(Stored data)
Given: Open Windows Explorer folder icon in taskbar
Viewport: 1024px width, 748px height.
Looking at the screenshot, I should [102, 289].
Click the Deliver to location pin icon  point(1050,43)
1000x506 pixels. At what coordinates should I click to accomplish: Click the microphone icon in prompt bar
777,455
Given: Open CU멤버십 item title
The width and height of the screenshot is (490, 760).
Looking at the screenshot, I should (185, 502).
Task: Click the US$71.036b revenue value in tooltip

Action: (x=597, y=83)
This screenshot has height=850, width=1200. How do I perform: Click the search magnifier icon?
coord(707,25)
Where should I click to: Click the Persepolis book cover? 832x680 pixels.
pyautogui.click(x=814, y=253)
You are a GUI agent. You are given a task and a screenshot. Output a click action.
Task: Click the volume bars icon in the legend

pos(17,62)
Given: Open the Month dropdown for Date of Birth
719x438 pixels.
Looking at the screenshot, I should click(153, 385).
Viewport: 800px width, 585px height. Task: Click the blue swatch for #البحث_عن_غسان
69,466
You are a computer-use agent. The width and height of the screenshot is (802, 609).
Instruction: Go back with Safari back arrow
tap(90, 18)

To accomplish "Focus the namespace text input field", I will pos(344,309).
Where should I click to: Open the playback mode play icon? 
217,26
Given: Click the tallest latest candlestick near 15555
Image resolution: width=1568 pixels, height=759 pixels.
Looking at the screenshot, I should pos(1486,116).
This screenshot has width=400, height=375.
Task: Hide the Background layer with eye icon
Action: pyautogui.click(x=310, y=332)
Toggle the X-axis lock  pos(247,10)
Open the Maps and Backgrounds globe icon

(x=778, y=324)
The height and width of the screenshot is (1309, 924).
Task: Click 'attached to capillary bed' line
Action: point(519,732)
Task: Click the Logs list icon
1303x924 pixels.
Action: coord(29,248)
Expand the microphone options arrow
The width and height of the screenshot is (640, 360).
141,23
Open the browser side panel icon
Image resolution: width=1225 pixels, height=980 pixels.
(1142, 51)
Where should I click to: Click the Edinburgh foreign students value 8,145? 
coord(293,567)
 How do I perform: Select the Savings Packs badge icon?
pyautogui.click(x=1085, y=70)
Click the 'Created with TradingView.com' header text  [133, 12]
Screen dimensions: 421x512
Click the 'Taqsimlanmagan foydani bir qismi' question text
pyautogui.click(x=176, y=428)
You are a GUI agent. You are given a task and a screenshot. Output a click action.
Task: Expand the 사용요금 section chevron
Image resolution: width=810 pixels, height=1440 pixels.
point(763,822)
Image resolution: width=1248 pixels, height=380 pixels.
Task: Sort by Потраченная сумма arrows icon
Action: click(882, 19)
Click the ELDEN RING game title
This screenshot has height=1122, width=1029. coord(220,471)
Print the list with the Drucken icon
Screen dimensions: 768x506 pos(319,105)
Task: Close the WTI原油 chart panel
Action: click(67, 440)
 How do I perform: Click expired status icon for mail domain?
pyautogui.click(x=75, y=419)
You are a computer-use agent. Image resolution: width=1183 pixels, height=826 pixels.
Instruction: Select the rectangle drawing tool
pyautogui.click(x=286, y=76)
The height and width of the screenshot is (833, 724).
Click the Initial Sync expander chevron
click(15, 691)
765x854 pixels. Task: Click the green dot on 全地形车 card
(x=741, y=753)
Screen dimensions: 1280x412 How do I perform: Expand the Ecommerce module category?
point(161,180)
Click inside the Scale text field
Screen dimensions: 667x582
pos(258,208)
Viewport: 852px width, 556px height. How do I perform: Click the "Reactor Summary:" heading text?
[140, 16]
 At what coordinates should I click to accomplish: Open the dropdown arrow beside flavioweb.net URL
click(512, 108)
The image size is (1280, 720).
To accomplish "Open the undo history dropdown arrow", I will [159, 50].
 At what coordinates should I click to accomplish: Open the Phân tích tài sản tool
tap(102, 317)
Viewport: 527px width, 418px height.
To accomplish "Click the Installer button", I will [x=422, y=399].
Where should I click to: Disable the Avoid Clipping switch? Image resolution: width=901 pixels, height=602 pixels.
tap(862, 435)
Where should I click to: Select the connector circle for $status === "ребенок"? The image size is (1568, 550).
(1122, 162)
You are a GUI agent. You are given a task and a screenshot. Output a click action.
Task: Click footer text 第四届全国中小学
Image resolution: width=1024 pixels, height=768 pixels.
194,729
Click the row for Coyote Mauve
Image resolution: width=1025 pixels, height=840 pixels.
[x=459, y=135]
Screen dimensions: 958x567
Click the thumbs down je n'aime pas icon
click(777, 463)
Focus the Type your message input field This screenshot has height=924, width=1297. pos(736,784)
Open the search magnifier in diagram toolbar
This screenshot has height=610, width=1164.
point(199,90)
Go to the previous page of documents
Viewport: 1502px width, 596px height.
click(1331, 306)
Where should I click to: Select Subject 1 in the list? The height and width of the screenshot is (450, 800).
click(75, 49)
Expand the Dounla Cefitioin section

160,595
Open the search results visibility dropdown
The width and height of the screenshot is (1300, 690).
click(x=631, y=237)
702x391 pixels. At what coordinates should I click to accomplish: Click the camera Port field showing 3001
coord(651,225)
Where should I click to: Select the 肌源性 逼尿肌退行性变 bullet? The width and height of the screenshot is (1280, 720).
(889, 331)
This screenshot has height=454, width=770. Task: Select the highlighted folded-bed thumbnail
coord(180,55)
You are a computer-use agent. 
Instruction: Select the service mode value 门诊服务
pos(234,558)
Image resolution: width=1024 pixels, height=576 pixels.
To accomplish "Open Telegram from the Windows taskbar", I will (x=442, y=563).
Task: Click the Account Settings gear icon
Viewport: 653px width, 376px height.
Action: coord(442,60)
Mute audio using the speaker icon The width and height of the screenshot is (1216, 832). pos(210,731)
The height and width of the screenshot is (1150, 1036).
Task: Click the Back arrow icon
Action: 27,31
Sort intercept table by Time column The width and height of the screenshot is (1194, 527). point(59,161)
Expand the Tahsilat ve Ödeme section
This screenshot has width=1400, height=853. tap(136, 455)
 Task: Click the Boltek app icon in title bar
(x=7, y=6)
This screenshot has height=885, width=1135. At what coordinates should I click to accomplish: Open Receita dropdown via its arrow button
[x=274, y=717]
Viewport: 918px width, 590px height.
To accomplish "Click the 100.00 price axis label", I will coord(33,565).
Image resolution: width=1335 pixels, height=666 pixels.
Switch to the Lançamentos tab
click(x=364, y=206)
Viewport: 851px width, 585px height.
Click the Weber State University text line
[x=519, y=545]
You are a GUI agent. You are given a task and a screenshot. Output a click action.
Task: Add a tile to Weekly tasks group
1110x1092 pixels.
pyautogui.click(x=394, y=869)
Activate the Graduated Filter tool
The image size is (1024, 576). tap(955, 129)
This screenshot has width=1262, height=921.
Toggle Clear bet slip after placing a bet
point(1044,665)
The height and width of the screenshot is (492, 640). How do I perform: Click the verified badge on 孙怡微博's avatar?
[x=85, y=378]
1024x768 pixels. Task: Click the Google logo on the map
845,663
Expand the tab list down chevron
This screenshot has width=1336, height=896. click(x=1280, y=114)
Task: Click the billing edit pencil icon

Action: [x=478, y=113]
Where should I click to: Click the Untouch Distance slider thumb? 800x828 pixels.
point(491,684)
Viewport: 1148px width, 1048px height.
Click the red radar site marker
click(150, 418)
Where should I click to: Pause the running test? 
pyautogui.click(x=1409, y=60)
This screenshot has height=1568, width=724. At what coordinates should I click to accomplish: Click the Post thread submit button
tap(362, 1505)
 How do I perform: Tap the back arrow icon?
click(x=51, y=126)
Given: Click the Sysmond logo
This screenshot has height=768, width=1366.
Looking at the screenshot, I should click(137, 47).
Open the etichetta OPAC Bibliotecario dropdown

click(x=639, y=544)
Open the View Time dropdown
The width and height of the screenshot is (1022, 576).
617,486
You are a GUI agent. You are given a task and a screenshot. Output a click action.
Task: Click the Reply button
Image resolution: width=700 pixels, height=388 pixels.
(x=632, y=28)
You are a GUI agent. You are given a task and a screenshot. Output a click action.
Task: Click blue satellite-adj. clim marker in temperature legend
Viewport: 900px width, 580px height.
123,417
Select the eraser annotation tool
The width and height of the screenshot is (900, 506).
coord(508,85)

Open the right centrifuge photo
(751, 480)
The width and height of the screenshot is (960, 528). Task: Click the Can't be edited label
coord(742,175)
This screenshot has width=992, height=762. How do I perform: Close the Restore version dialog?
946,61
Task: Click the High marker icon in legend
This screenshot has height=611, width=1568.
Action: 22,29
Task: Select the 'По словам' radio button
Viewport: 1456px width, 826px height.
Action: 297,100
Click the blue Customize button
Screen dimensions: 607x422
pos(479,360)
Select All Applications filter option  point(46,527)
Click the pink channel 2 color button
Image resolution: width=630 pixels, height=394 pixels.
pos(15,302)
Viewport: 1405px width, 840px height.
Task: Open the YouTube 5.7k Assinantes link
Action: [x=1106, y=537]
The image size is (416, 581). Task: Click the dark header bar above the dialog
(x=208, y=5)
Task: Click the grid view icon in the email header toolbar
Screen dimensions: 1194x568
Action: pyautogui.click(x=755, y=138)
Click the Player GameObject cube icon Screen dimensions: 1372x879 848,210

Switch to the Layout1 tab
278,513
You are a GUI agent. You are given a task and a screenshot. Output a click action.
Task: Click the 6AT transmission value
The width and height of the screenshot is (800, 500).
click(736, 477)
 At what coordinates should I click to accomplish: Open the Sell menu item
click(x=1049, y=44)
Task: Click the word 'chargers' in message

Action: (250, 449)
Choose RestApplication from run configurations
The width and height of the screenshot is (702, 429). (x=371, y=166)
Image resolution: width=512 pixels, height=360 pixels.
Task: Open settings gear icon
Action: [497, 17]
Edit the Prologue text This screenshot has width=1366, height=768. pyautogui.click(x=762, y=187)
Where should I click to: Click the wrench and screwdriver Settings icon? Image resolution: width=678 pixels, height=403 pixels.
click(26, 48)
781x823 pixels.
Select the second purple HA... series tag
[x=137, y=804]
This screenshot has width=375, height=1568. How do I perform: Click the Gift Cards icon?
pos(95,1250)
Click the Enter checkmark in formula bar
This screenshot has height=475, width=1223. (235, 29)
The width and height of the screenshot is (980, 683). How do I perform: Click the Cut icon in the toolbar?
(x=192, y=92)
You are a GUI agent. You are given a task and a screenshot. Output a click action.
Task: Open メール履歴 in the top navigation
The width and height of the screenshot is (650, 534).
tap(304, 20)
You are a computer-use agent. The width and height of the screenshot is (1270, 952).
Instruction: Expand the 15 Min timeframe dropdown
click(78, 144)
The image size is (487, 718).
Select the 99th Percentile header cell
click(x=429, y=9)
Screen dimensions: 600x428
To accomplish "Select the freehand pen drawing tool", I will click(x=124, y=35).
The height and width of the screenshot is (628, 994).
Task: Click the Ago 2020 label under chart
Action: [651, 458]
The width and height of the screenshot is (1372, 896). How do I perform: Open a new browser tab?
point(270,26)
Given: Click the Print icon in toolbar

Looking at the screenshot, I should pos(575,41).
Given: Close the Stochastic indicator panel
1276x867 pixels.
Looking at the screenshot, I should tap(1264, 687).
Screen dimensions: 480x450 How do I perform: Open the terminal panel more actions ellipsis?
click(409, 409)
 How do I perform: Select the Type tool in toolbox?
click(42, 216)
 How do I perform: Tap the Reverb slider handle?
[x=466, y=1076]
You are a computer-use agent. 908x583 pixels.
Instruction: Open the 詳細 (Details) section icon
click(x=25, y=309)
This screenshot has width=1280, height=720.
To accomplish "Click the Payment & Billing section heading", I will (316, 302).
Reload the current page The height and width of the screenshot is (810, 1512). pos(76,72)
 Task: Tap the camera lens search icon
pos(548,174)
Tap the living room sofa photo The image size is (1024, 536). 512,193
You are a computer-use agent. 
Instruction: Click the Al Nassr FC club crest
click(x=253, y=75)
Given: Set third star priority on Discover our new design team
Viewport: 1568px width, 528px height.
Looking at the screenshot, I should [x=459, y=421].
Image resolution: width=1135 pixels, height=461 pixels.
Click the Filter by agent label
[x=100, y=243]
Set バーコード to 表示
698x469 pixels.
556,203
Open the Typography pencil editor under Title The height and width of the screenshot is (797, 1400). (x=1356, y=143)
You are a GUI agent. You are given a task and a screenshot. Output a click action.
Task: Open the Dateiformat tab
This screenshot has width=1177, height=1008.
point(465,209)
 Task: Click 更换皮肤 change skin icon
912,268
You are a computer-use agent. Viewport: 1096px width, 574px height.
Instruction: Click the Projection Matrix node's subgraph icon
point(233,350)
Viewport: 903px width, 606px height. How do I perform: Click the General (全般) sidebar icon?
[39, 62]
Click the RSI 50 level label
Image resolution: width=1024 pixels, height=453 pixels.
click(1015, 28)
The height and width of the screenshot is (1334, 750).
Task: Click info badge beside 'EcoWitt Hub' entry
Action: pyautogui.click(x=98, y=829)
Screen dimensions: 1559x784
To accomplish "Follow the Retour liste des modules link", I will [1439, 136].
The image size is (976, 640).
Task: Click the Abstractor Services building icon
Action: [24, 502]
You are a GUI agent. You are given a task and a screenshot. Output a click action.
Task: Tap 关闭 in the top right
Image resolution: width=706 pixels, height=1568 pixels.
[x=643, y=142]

■ Try it
Your answer consists solely of the lines from the top of the records above through the line that contains "Given: Click the tallest", each echoed exactly.

■ Written solution
Given: Open Windows Explorer folder icon in taskbar
Viewport: 1024px width, 748px height.
Looking at the screenshot, I should [102, 289].
Click the Deliver to location pin icon  point(1050,43)
1000x506 pixels. At what coordinates should I click to accomplish: Click the microphone icon in prompt bar
777,455
Given: Open CU멤버십 item title
The width and height of the screenshot is (490, 760).
Looking at the screenshot, I should (185, 502).
Task: Click the US$71.036b revenue value in tooltip

Action: (x=597, y=83)
This screenshot has height=850, width=1200. How do I perform: Click the search magnifier icon?
coord(707,25)
Where should I click to: Click the Persepolis book cover? 832x680 pixels.
pyautogui.click(x=814, y=253)
You are a GUI agent. You are given a task and a screenshot. Output a click action.
Task: Click the volume bars icon in the legend

pos(17,62)
Given: Open the Month dropdown for Date of Birth
719x438 pixels.
Looking at the screenshot, I should click(153, 385).
Viewport: 800px width, 585px height. Task: Click the blue swatch for #البحث_عن_غسان
69,466
You are a computer-use agent. The width and height of the screenshot is (802, 609).
Instruction: Go back with Safari back arrow
tap(90, 18)

To accomplish "Focus the namespace text input field", I will pos(344,309).
Where should I click to: Open the playback mode play icon? 
217,26
Given: Click the tallest latest candlestick near 15555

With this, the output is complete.